The extradition of Guzmán, who has publicly claimed responsibility for delivering much of America’s cocaine and heroin and has fought bloody battles with rival traffickers, could still be months or even years away. His lawyers vowed Friday to appeal the ruling by the Mexican Foreign Ministry.

But the government’s decision marks a recognition that the political stakes have changed dramatically since Guzmán escaped for a second time from a Mexican federal prison last summer.

After his first recapture in 2014, Mexican authorities rejected U.S. pressure and vowed to force Guzmán to face justice on his home soil, making it a point of pride that they could hold him secure, extract intelligence from him and successfully convict him for his role leading the Sinaloa drug cartel. Those boasts collapsed last July when Guzman slipped away from a maximum-security prison west of Mexico City through a mile-long tunnel and went on the lam in the rugged mountains of his home state along Mexico’s Pacific coast.

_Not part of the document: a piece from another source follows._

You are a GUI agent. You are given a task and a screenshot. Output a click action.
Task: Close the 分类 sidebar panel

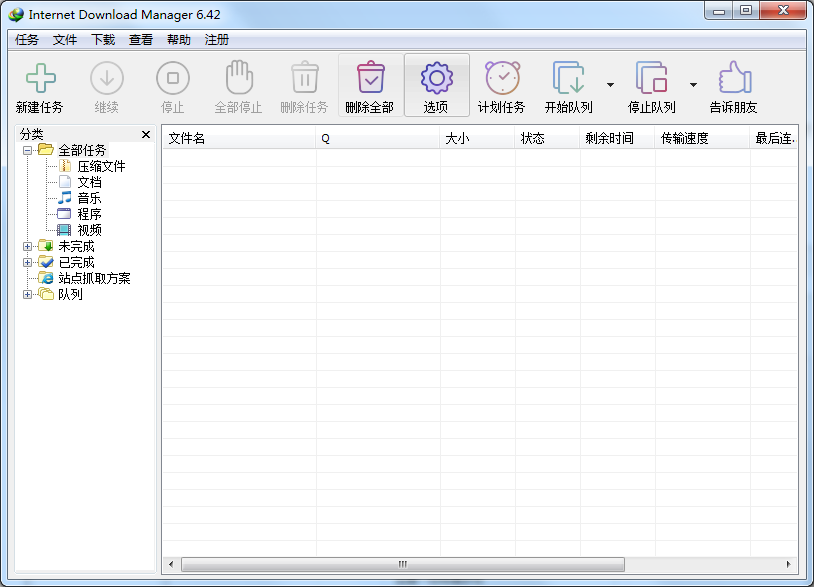146,134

This time, after Guzmán was recaptured in January, President Enrique Peña Nieto’s administration has moved methodically toward extraditing him to the United States. The president’s approval ratings have already fallen from earlier in his term, fueling worries about enduring another humiliating escape.

Mexico’s new attorney general, Arely Gómez González, has also been far more willing to extradite prisoners than her predecessor, Jesús Murillo Karam, who predicted that Guzmán would die in a Mexican jail.

Foreign Ministry officials visited Guzmán on Friday in his cell in a federal prison in Ciudad Juárez, along the Texas border, where he was moved earlier this month, to inform him of their decision to proceed with his extradition. In a statement, the ministry said Guzmán would face a raft of charges from two U.S. federal jurisdictions – the Western District of Texas and the Southern District of California – including murder, money laundering, weapons possession, distribution of cocaine and other alleged crimes. It said Mexico, which has abolished the death penalty, received guarantees that it would not be sought against Guzmán in the United States.

Guzmán also faces U.S. charges in Chicago, New York and Miami, among other jurisdictions.

The U.S. Embassy in Mexico confirmed that the death penalty was off the table, “consistent with our extradition assurance policies with Mexico.” In Washington, a Justice Department official said it was not immediately clear where Guzmán, if extradited, would be tried.

U.S. Attorney General Loretta E. Lynch said recently that Justice Department officials would “look at all of the relevant charges against him” and determine which jurisdiction could generate a case covering most, if not all, of the alleged criminal conduct.

For Mexico, extradition offers the benefit of dropping a political hot potato and avoiding the dilemma of securing a prisoner who has proven his ability to bribe a range of officials and whose allies are adept at building tunnels, flying private planes to hideouts, operating a network of safe houses and constructing high-tech escape hatches.